• **WRITTEN TASK**: Copy the lines of the listing exactly, from the line containing "This screenshot has width=721, height=419." through the line containing "Close the Diagnostics", with both of those lines included.

• **PROVIDED DATA**:
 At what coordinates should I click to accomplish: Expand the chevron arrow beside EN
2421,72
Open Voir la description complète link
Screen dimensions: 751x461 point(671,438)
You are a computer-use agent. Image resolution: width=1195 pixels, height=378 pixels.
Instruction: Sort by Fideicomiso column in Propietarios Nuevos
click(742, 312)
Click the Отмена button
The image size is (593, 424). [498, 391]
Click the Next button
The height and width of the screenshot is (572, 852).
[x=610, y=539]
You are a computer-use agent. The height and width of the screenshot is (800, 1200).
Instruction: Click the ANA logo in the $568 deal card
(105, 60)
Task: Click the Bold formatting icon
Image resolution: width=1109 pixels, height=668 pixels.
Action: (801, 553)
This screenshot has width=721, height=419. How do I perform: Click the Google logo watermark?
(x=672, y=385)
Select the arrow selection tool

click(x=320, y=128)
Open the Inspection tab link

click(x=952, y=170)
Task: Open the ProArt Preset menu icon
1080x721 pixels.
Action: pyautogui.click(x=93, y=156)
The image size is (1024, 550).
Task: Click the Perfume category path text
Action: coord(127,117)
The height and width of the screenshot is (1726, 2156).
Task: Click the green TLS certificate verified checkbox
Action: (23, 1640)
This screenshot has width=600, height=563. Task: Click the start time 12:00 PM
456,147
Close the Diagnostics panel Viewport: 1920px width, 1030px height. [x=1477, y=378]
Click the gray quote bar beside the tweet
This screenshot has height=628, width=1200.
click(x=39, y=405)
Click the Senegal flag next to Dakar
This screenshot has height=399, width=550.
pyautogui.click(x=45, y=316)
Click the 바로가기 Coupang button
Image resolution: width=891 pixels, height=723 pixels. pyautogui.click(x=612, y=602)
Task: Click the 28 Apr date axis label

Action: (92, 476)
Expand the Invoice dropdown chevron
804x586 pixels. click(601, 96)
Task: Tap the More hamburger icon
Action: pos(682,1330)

• **THE OUTPUT**:
This screenshot has width=721, height=419. How do I perform: Click the Google logo watermark?
(x=672, y=385)
Select the arrow selection tool

click(x=320, y=128)
Open the Inspection tab link

click(x=952, y=170)
Task: Open the ProArt Preset menu icon
1080x721 pixels.
Action: pyautogui.click(x=93, y=156)
The image size is (1024, 550).
Task: Click the Perfume category path text
Action: coord(127,117)
The height and width of the screenshot is (1726, 2156).
Task: Click the green TLS certificate verified checkbox
Action: (23, 1640)
This screenshot has width=600, height=563. Task: Click the start time 12:00 PM
456,147
Close the Diagnostics panel Viewport: 1920px width, 1030px height. [x=1477, y=378]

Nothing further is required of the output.